If you loved this roasted tomato pasta recipe, you’ll want to be sure and try my Creamy Baked Feta Pasta, too.
Table of Contents
Ingredients for Roasted Tomato Pasta
- Cherry Tomatoes – These are the small, juicy round tomatoes that pop when you bite into them. They burst open when they’re roasted and created a delicious sauce. They are sometimes harder to find year round so grape tomatoes are a fine substitution.
- Garlic – With only a few ingredients in this recipe, fresh garlic is highly recommended.
- Pasta – My preference is linguine, but really any long pasta will work.

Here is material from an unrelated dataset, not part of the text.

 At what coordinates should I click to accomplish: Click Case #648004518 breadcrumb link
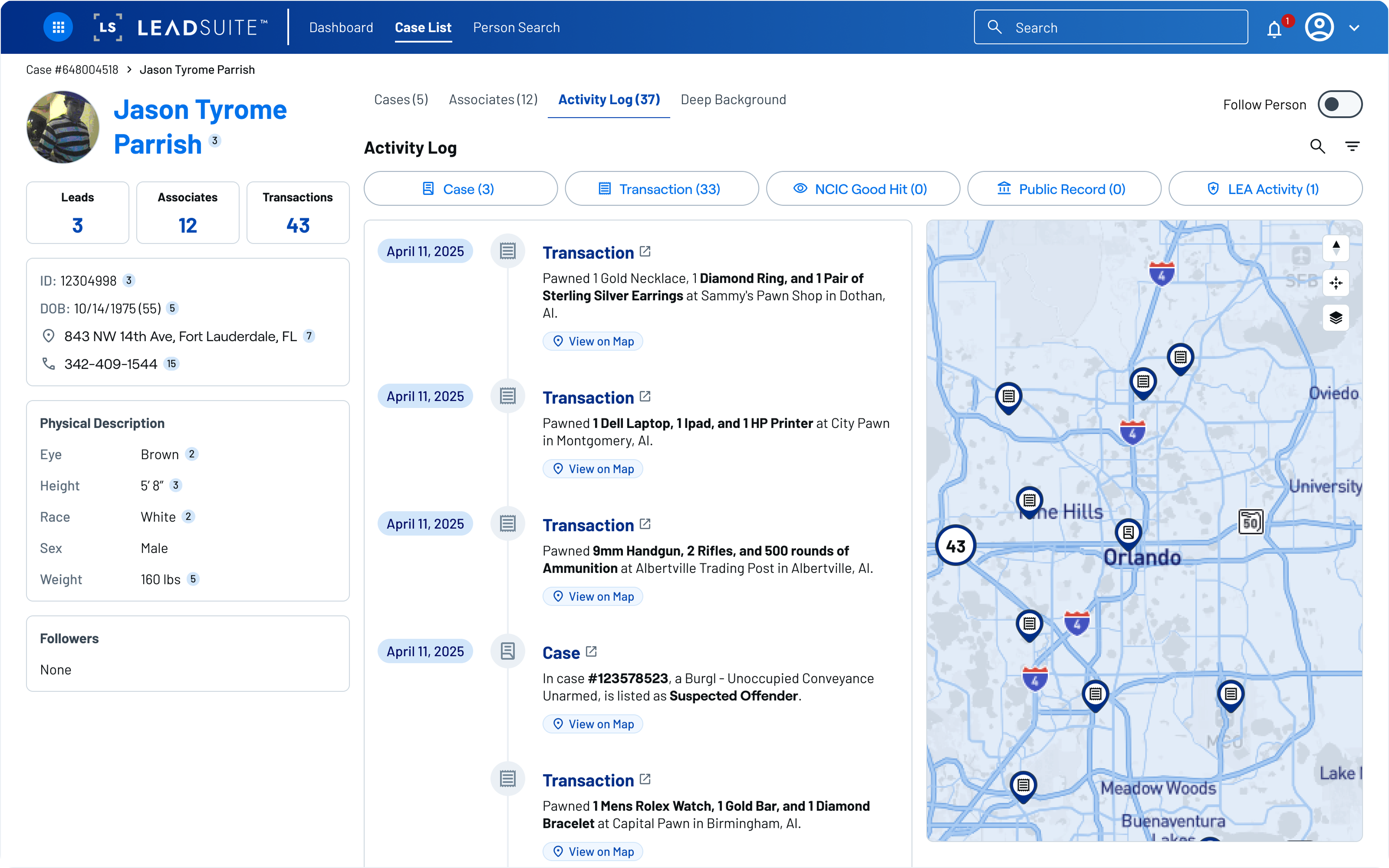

- Red Pepper Flakes – For a little heat.
- Fresh basil – There’s just nothing better in a pasta dish than fresh basil. It’s bright flavor is essential to this recipe. Fresh herbs make such a different in pasta sauce.
- Olive Oil – Combined with the cherry tomatoes to create a rich sauce.
- Fresh Parmesan Cheese – Optional, but great for topping your pasta and adding a nutty, salty flavor.
- Salt and Pepper – as needed.
How To Make Roasted Tomato Pasta
Be sure to check the recipe card below for full ingredients & instructions.
- Place tomatoes and garlic in a large baking dish and drizzle with olive oil and toss with herbs and seasonings.
- Place the dish in the oven to roast for about 30 minutes. While the tomatoes are roasting, cook the pasta to al dente in a large pot. Save some of the pasta water for the sauce.
- The tomatoes will be shriveled and bursting with juiciness. Toss pasta with cherry tomatoes, adding pasta water as needed to create a consistency you like.
- Serve with Parmesan cheese and fresh basil for garnish.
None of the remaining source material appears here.